Passage shown:
┌──

Where the moss did not grow, a small pillow would be placed under my head. Think shirts covered by torso so to keep out the dam cold of the great stone. These slim trees are purple lilacs, behind me and to my left there remains a very large group of them even now. Half of them purple but the ones near the stone are white. The mass of lilacs is kidney shaped and fills that part of our lawn.

On my right as I laid on the foundation stone there still remains two very ancient Yellow Transparent trees. These trees are being care for by my son Stephen who was an apple farmer. I recall that they were one hundred years old when I was a kid, well, its seventy-one years later! They still bear fruit in abundance.

Further past these and to the if facing the apple trees, to the left facing of them an old macintosh stood by itself, past that cultivated black berries and the old pine I also sat in to read or to just be by myself, always within distance of the house! I watched its windows, like black eyes the windows stared back at me. Connecting the apple trees together there was my mother’s clotheslines.

One clothesline came from the porch to the Golden Transparent apple tree on the left tree. Under this, near the porch there was yet one more large foundation stone, and this was my brother “Skippy (Charles) and my boat, or our go-to place to simply sit. A Bartlett Pear tree stood a few feet away from this. It would bear a few pears but needed another tree to bear more.

I had found pathways into the middle of those lilacs and when my father was not home, I would go in and sit there too, play with dolls, hidden I observed the cars go by or the things my mother or Uncle George did coming and going from the big old two-family house. The clapboards of the house were stained by age into deep grey, tans, and browns.

└──

Given instruction 1:
Collect each line of the records below that contains the string "pixels".

Dataset items:
┌──

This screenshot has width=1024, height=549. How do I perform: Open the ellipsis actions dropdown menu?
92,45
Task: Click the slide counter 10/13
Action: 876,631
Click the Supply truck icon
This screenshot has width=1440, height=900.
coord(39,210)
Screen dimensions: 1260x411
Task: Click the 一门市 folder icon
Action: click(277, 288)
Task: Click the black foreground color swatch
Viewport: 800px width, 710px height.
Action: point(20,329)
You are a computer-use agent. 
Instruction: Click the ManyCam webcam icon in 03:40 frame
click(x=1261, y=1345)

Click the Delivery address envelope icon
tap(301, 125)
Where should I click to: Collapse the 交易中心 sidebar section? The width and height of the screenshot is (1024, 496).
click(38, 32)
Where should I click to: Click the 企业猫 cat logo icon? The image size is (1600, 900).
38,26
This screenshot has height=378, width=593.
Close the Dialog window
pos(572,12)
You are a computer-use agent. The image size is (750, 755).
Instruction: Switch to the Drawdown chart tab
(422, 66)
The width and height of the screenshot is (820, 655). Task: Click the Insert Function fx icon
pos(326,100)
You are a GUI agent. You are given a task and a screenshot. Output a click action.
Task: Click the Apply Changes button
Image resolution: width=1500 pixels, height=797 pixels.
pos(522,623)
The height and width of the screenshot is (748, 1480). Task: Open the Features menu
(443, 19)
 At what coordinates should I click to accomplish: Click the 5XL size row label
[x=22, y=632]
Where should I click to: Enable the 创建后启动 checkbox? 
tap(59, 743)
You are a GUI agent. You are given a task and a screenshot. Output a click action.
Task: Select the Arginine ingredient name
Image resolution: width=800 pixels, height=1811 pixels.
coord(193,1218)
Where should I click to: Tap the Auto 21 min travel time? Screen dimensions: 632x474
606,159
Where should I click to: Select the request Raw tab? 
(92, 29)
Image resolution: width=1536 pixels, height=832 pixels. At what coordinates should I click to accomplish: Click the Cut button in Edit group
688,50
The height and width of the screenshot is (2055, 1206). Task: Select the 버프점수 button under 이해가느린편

└──

Given instruction 2:
In the passage, who cares for the two Yellow Transparent apple trees?

Exercise output 1:
Image resolution: width=1500 pixels, height=797 pixels.
Image resolution: width=800 pixels, height=1811 pixels.
Image resolution: width=1536 pixels, height=832 pixels. At what coordinates should I click to accomplish: Click the Cut button in Edit group

Exercise output 2:
The narrator's son Stephen, who was an apple farmer.